The 1658 book / page cited by Wikipedia can be found here. Wiki, as admitted, absorbed this information from this source, a blog entitled, Fauxations, because sometimes the Internet is wrong. Kudos to this source for at least determining the quote has an old pedigree that need not necessarily be linked to Martin Luther. Unfortunately, while 1658 may appear at first glance to be the oldest use of the quote found via Google Books, this does not determine if its the actual origin of this quote or if Luther originally said it or not.
An interesting clue that Fauxations points out is the aspect of the "syllogism"... that the quote was not intended to be a cute saying, but rather an example of a logical problem. This nineteenth-century source refers to it as a "classic canticle" citing it as: Bene vivit. Qui bene vivit Bene dormit. Qui bene dormit Non peccat. Qui non peccat In cælum venit. Ergo qui bene bibet In cælum venit. Another nineteenth-century text refers to it as "the syllogism," another, "the formula." This text refers to it as "a profane syllogism obtained by Lord John Russell from an old Spanish priest": Qui bene bibet bene dormit, qui bene dormit non peccat, qui non peccat salvatus erirt (the incident appears to be recorded here and here). This text puts the syllogism in a narrative form. The one thing these texts at least have similarly in is that the syllogism existed as common knowledge.
One can go deeper than 1658 and find the syllogism being toyed with by none other than Luther's associate... Philip Melanchthon! In a Google book from 1529 from Melanchthon one finds
This text reads, Qui bene bibet, bene dormit, Qui bene dormit, non peccat, qui no peccat erit beatus, ergo qui bene bibet erit beatus. There appears to be correlation of this Latin syllogism to the German jingle, Zu nacht wohl essen, macht wohl schlafen, und wohl leben, macht wohl sterben.
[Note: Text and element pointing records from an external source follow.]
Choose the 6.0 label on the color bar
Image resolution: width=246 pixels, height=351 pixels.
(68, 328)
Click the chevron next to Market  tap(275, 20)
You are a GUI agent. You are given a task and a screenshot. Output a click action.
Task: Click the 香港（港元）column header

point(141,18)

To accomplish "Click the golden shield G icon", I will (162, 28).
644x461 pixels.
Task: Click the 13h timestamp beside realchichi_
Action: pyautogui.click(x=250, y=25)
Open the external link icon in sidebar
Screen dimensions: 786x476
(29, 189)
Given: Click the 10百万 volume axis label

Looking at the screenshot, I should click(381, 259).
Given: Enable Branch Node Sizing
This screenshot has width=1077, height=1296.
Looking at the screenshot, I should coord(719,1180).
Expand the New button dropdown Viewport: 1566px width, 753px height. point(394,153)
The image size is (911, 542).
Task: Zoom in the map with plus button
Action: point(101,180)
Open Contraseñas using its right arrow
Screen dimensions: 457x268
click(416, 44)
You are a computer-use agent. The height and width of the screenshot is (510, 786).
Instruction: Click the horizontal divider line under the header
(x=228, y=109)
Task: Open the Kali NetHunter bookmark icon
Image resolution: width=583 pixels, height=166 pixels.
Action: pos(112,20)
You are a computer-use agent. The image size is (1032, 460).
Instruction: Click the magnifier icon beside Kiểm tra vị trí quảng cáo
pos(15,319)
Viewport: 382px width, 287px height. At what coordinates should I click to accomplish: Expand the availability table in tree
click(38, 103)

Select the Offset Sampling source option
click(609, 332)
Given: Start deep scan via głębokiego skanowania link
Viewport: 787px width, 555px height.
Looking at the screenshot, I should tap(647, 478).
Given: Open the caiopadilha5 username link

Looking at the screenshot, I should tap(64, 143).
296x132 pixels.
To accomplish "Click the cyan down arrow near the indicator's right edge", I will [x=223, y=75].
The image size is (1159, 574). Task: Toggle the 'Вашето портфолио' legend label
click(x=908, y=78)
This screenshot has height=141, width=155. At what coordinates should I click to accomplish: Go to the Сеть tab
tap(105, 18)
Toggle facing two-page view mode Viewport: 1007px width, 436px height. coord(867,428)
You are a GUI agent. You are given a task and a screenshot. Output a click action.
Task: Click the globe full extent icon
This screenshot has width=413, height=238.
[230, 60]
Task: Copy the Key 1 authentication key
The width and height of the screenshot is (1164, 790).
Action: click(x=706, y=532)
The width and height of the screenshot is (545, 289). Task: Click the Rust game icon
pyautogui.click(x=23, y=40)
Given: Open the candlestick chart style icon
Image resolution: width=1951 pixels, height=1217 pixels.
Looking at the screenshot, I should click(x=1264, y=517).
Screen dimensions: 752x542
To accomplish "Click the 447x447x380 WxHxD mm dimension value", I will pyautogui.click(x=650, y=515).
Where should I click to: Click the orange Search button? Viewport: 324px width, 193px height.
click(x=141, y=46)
I doubt Luther coined the phrase in it's typical logical formula or in the form Melanchthon presented. It is fascinating though that Philip Melanchthon, a close associate, was using it in his logic textbooks and Luther was well aware of his publications. It is therefore, not out of the possibility that Luther could have repeated it, or a version of it, say in a Table Talk (my cursory search though didn't find anything). It would be interesting to determine if the syllogism existed previous to Melanchthon (I suspect it may have) in a book on logic.
The version that currently circulates the Internet is the obvious work of an editor, perhaps unintentionally or humorously, making the syllogism specific to beer and specific to Luther. But hey, maybe tacking on "Luther" can actually generate $$$.